▶ _TASK TO COMPLETE_: Copy, character for character, the portion of the LSL Pharma announcement below that opens with the words containing "LSL Pharma Group Announces" and closes with "the closing date.".
──────── GIVEN PASSAGE ────────
LSL Pharma Group Announces Closing of Second and Final Tranche of Private Placement and Closing of Units for Debt

/EIN News/ -- BOUCHERVILLE, Quebec, July 15, 2024 (GLOBE NEWSWIRE) -- LSL PHARMA GROUP INC. (TSXV: LSL) (the "Corporation" or "LSL Pharma "), a Canadian integrated pharmaceutical company, is pleased to announce that it closed on July 12, 2024, the second and last tranche of a non-brokered private placement (the “Financing”) consisting of 2,400,000 units (each, a “Unit”) at a price of $0.40 per Unit for total gross proceeds of $960,000. Each Unit consists of one class A share of the Corporation (a “Common Share”) and one Common Share purchase warrant (a “Warrant”). Each Warrant entitles the holder, subject to adjustments in certain cases, to purchase one Common Share (a “Warrant Share”) at a price of $0.70 for a period of 24 months following the closing date.

The Corporation was thus able to raise with both tranches a total of $2,450,800 in Financing. The cash proceeds of the Financing will be used to further expand production capacity at each of the LSL Laboratories, Steri-Med Pharma, and Virage Santé plants and for general working capital purposes.
──────── SUPPLIED MATERIAL ────────
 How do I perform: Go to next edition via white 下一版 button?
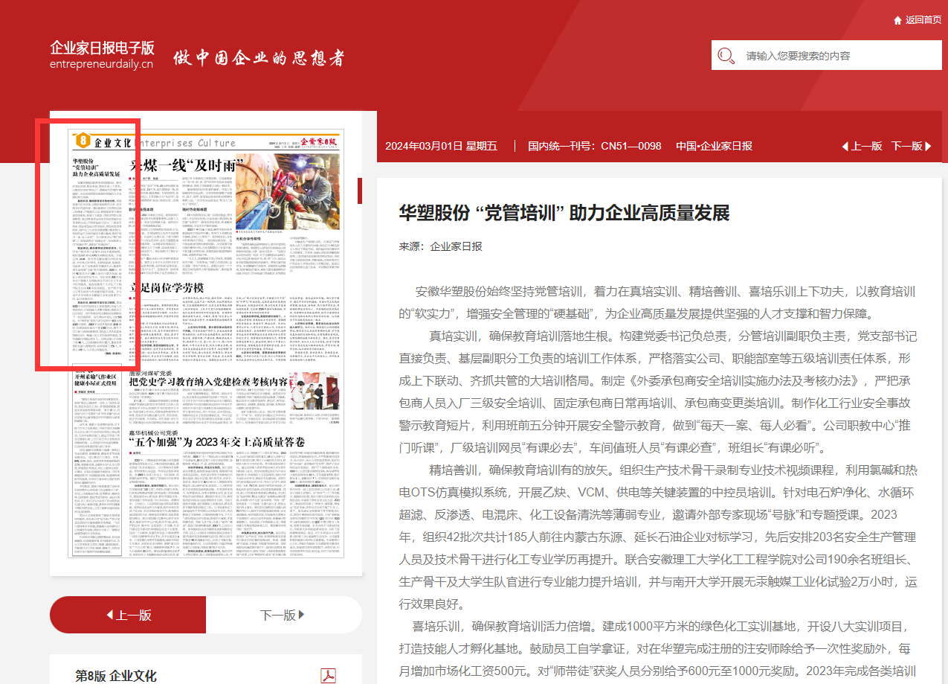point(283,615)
────────
▶ _RESULT OF THIS EXERCISE_:
LSL Pharma Group Announces Closing of Second and Final Tranche of Private Placement and Closing of Units for Debt

/EIN News/ -- BOUCHERVILLE, Quebec, July 15, 2024 (GLOBE NEWSWIRE) -- LSL PHARMA GROUP INC. (TSXV: LSL) (the "Corporation" or "LSL Pharma "), a Canadian integrated pharmaceutical company, is pleased to announce that it closed on July 12, 2024, the second and last tranche of a non-brokered private placement (the “Financing”) consisting of 2,400,000 units (each, a “Unit”) at a price of $0.40 per Unit for total gross proceeds of $960,000. Each Unit consists of one class A share of the Corporation (a “Common Share”) and one Common Share purchase warrant (a “Warrant”). Each Warrant entitles the holder, subject to adjustments in certain cases, to purchase one Common Share (a “Warrant Share”) at a price of $0.70 for a period of 24 months following the closing date.